WHAT IS EXPECTED: Rewrite the part of the records that opens with the line containing "You are a computer-use" and closes with the line containing "pyautogui.click(x=844, y=54)", replacing "Remove" with "Delete" and leaving everything else unchanged. Give only those lines, and leave the pictures out.

DATA PROVIDED:
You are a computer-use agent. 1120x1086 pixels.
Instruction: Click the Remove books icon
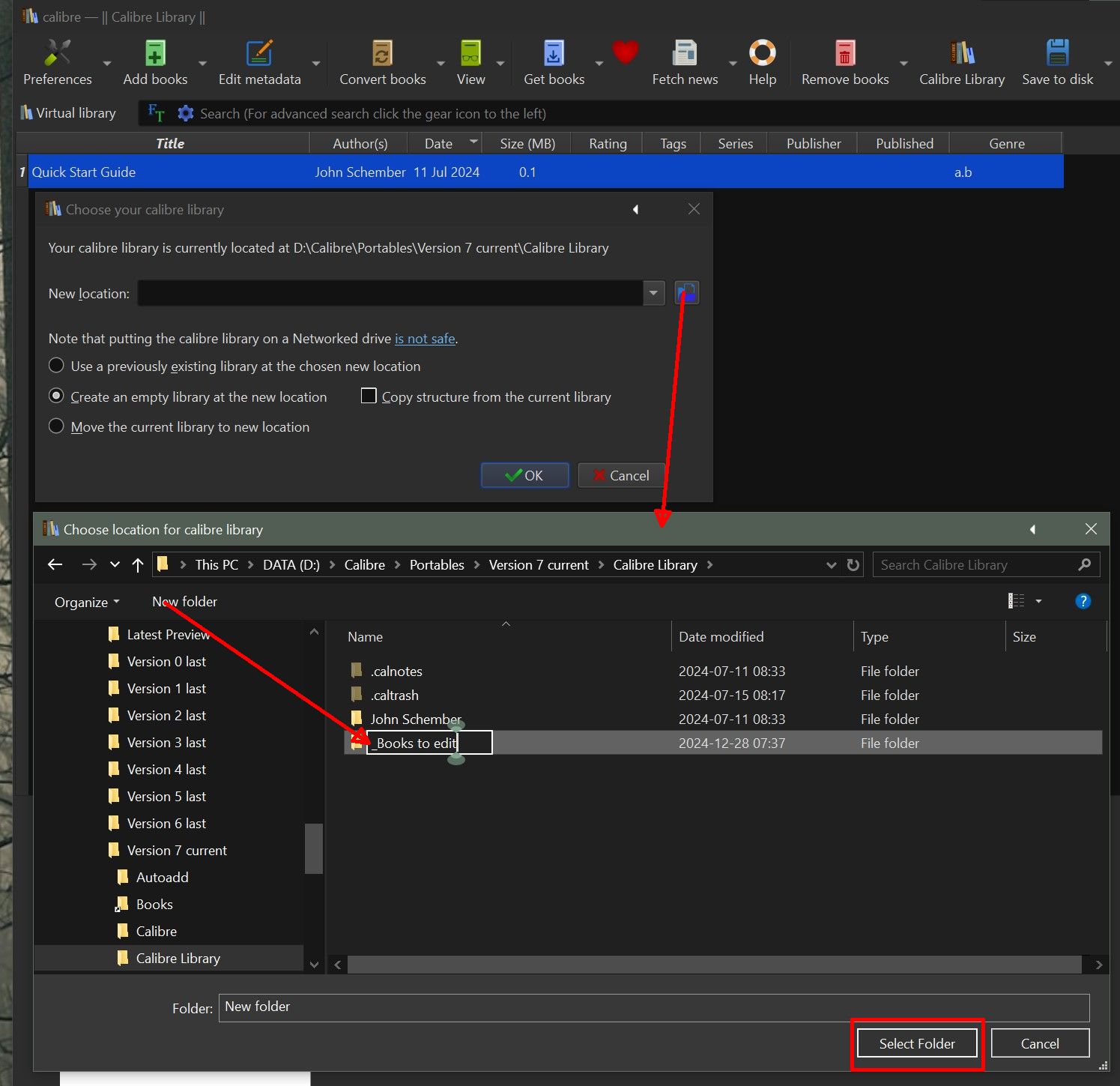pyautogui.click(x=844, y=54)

...

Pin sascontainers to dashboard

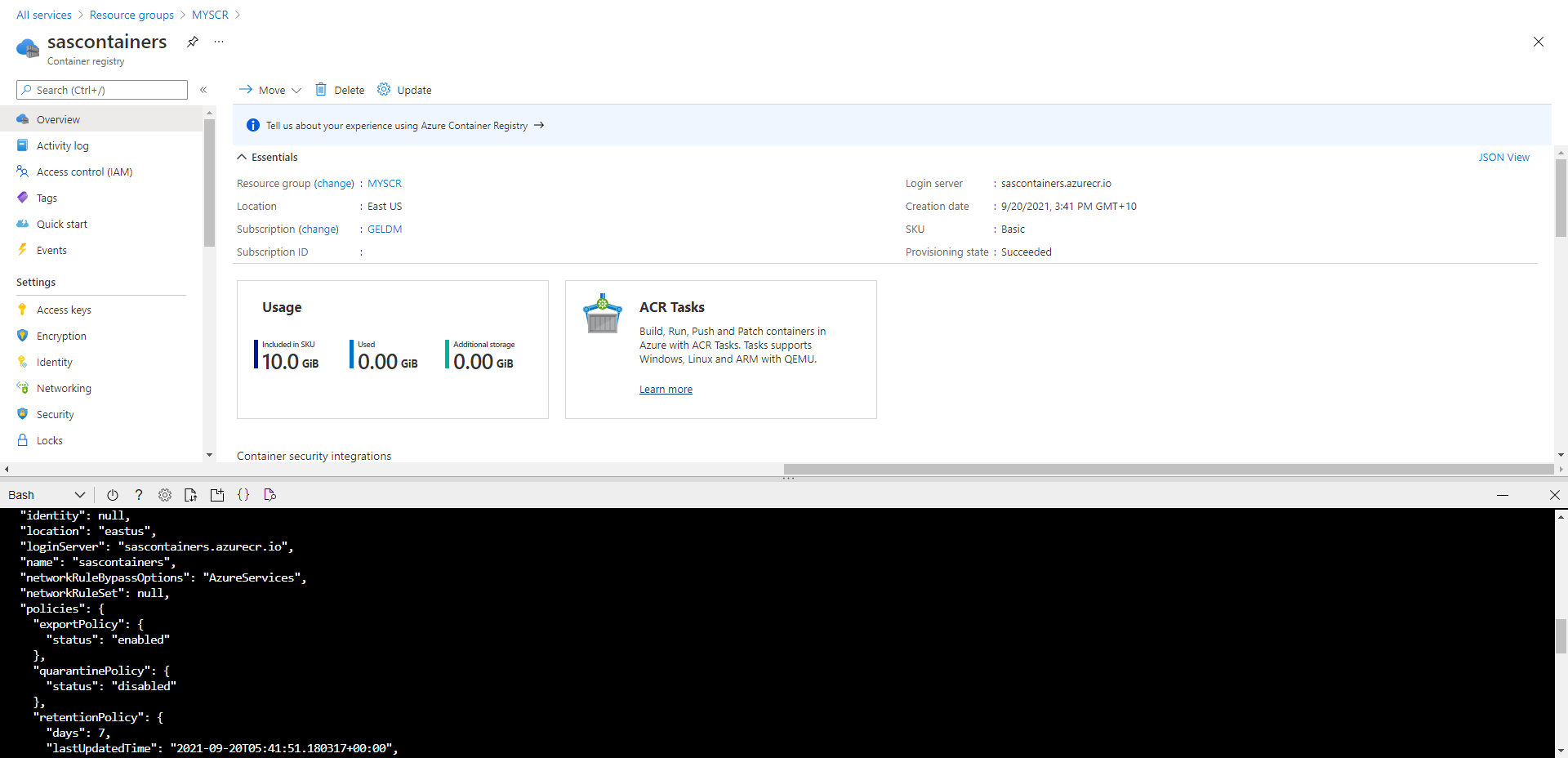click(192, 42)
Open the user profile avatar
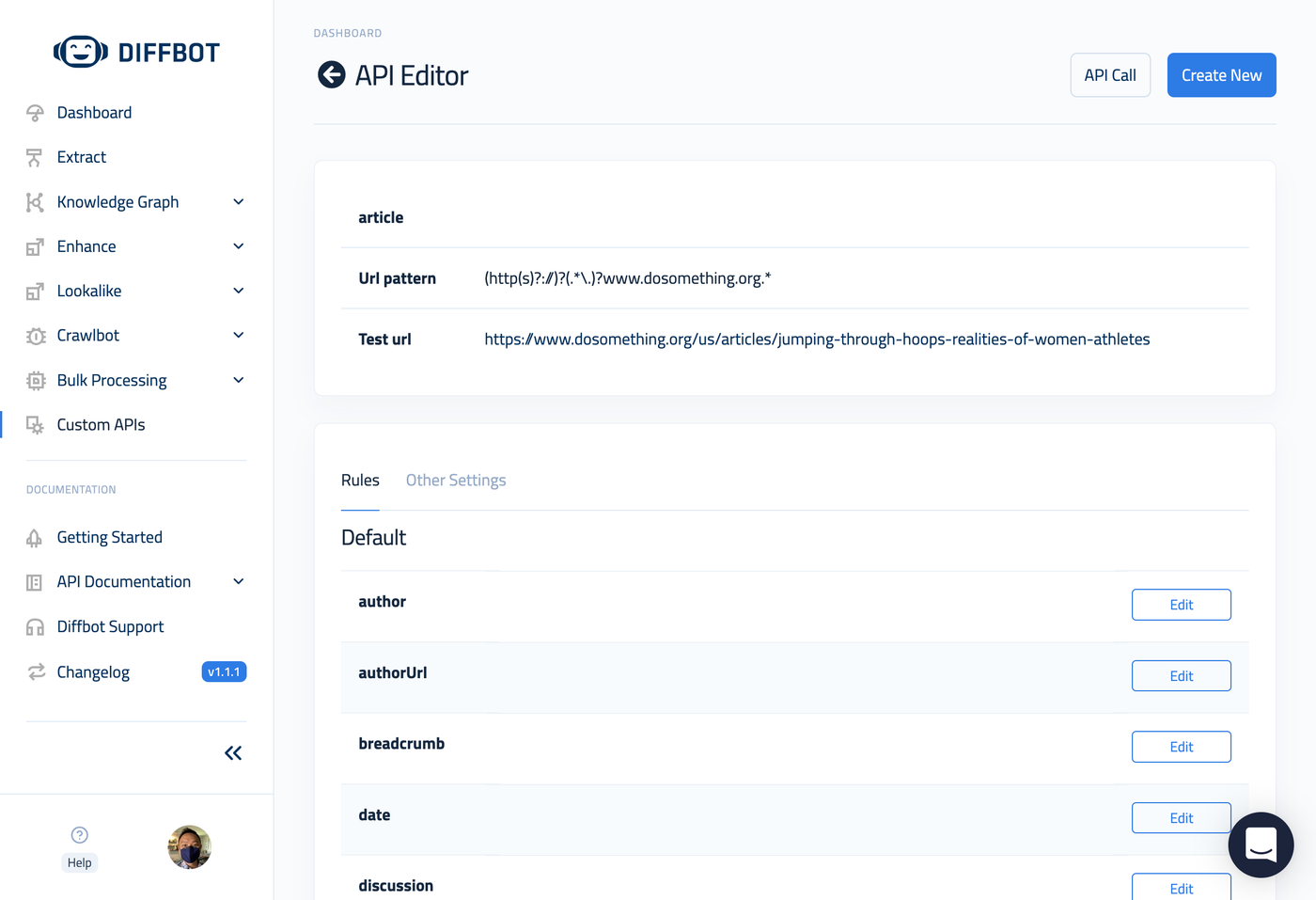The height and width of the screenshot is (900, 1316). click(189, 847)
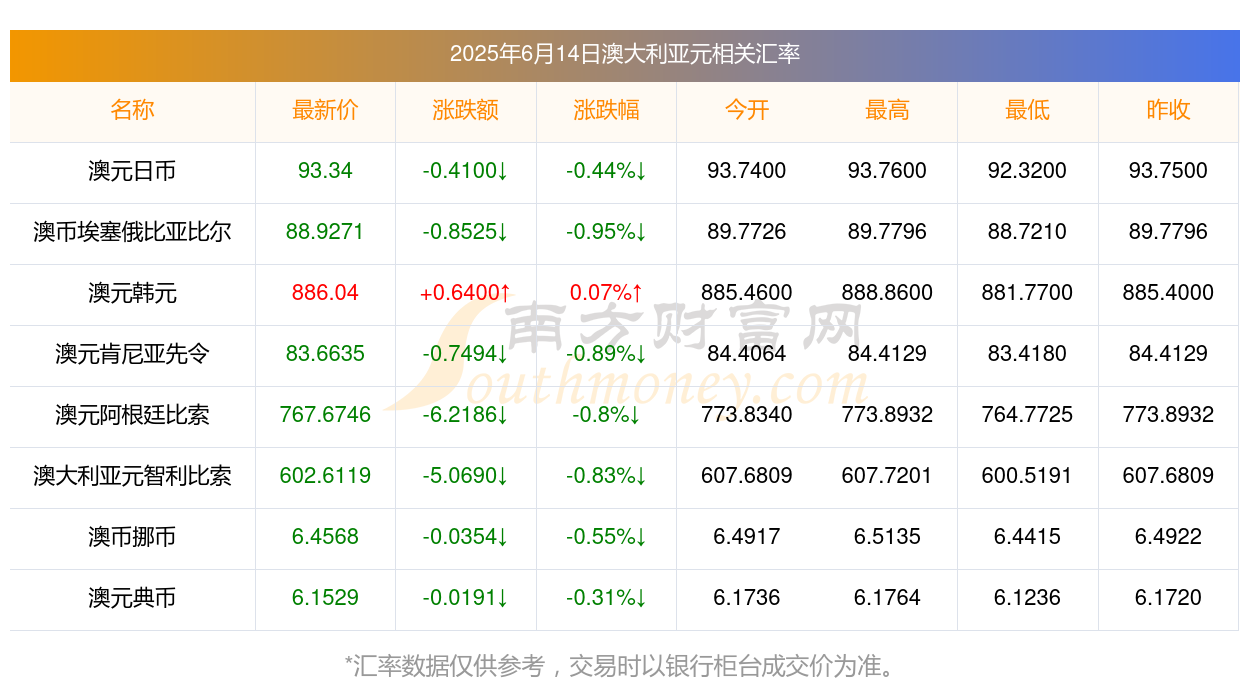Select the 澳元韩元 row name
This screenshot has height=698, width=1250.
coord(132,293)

==

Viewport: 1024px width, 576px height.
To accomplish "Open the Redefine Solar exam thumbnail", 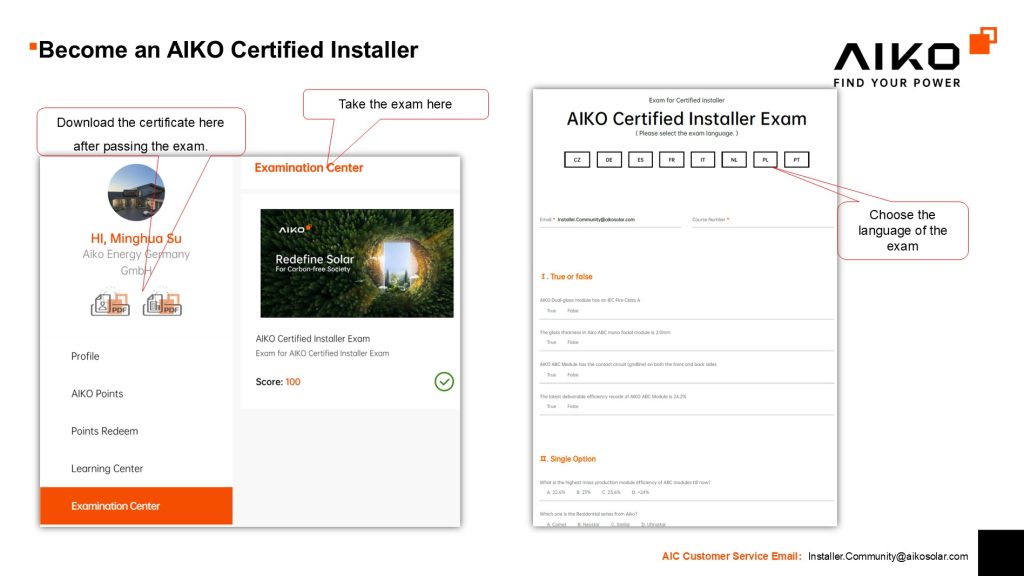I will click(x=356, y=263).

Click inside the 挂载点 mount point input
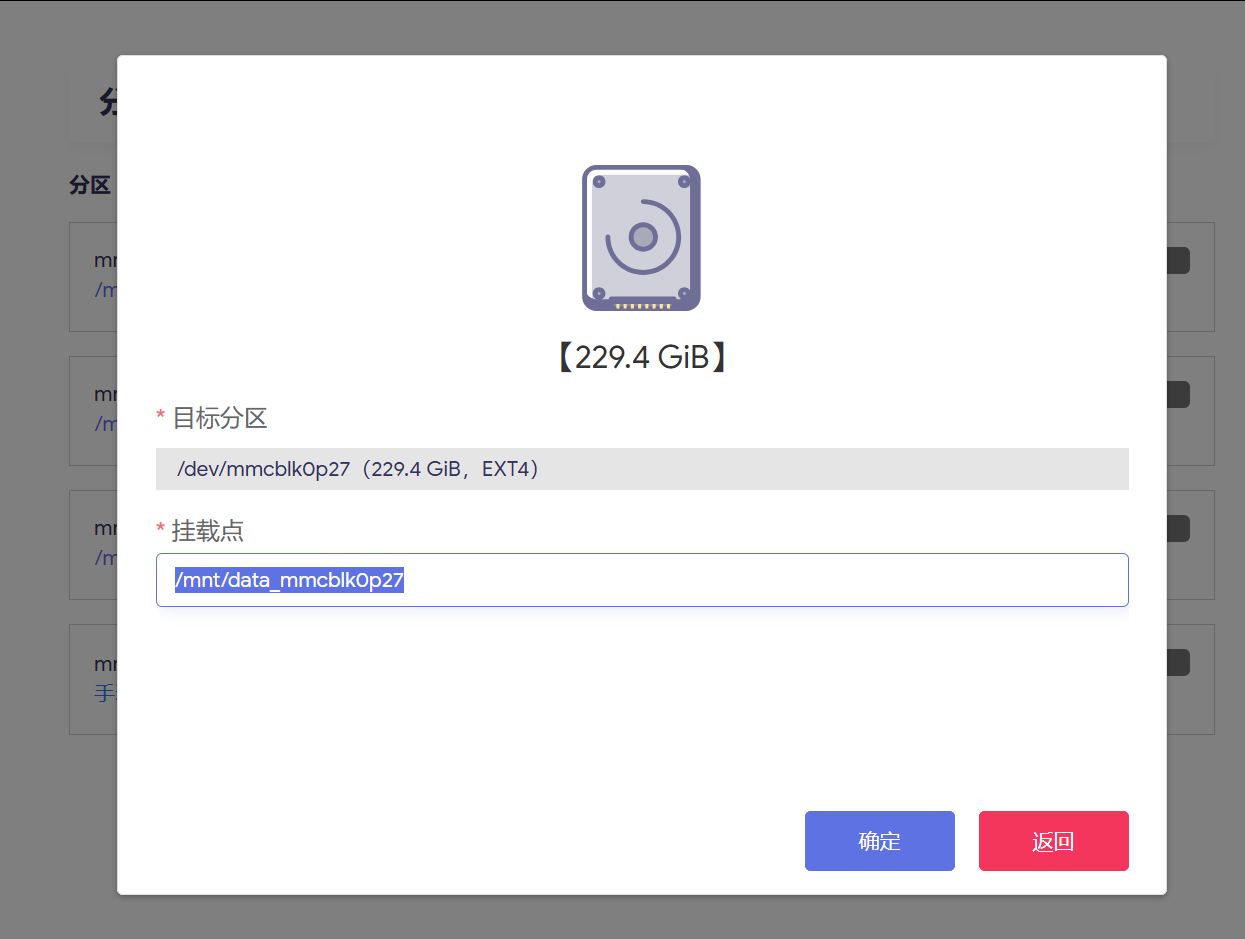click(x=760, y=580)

RESPONSE TO THE TASK:
You are a computer-use agent. 1120x1086 pixels.
Instruction: Click the Delete books icon
pyautogui.click(x=844, y=54)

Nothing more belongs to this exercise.